La présence de Chester Himes dans la série « Un siècle d’écrivains », coincé entre Nathalie Sarraute et Henry Miller, peut aujourd’hui paraître évidente. Il n’en fût pourtant pas toujours ainsi. Elle témoigne de l’évolution du statut du roman policier, et plus largement du roman noir, dans la « hiérarchie » des genres littéraires. Représentants d’un genre longtemps considéré comme mineur, les auteurs de « polar » sont aujourd’hui reconnus comme des écrivains à part entière. Certains sont devenus des classiques du genre et Chester Himes est l’un d’eux avec Chandler et Hammet. De facture classique – chronologie du discours, brefs rappels politico-historiques, interviews… – ce film retrace un itinéraire placé d’emblée sous le sceau de la malchance. Mais c’est pourtant en prison que Chester Himes fera l’expérience de l’écriture qui lui permettra de sortir du creuset de la misère, une misère décuplée lorsqu’on est noir et qu’on vit à Harlem. Commence alors une frénésie du voyage qui le conduit à Paris où il rencontre Marcel Duhamel.
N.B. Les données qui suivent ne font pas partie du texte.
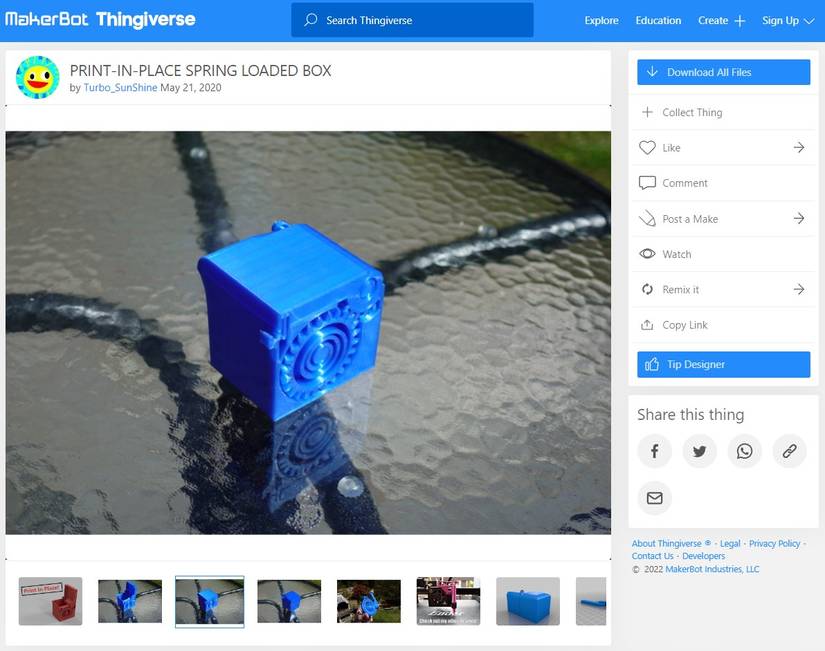
Task: Open the Comment speech bubble icon
Action: (x=647, y=183)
Ce n’est certainement pas un hasard si ce dernier occupe une place centrale dans ce documentaire car il influera de manière décisive sur sa carrière en le publiant dans la mythique « Série Noire ». Sur fond de jazz, le film nous présente une vie chaotique, errante, qui ne semble jamais pouvoir s’extraire du carcan de sa négritude. Une négritude restituée par des images d’une autre époque : scènes de la vie quotidienne à Harlem, d’arrestations, de marches silencieuses d’un peuple qui ne parvient pas à desserrer l’étau de la discrimination raciale. Violence et misère du ghetto noir tisseront la trame de l’univers littéraire de Chester Himes, et ce sont ces thématiques qui, étrange paradoxe, feront de lui un homme célèbre, reconnu par ses pairs. La force du documentaire se loge peut-être là, dans cet instant fugace où Chester Himes se met à pleurer. « La vie est absurde » dira-t-il comme si son parcours ne pouvait effacer l’obsessionnelle interrogation de sa propre existence.